◆ Data supplied
•••

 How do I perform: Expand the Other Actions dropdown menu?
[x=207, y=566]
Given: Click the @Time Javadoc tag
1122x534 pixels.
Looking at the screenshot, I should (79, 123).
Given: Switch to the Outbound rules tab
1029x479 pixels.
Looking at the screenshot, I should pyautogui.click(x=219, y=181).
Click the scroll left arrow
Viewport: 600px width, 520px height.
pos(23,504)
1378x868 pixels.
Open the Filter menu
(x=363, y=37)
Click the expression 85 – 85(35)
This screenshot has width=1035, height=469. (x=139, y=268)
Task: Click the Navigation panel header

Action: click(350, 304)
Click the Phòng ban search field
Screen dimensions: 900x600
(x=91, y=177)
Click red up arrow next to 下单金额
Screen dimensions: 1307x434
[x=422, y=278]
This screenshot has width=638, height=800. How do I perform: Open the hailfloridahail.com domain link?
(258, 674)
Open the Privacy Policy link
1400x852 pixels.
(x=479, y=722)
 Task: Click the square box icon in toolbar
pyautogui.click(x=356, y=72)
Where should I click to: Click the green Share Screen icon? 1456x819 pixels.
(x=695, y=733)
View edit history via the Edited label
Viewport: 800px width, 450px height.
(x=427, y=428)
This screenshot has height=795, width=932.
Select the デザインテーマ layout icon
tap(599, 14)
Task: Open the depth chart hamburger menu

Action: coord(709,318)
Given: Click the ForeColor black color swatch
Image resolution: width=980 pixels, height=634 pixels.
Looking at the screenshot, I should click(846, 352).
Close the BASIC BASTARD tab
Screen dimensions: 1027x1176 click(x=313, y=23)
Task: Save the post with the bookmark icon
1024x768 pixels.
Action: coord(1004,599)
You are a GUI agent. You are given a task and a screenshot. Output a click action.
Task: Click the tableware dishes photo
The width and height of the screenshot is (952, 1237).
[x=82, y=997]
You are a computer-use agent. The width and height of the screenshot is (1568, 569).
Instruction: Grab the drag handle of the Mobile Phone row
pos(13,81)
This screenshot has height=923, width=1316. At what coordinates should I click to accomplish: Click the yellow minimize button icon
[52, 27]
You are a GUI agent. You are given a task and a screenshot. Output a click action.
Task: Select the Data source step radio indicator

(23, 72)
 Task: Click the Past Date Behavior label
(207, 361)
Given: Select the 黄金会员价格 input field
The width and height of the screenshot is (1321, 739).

•••

◆ Exercise
Keep only those lines of the records that hold "field", and return them.

◆ Response area
Click the Phòng ban search field
Given: Select the 黄金会员价格 input field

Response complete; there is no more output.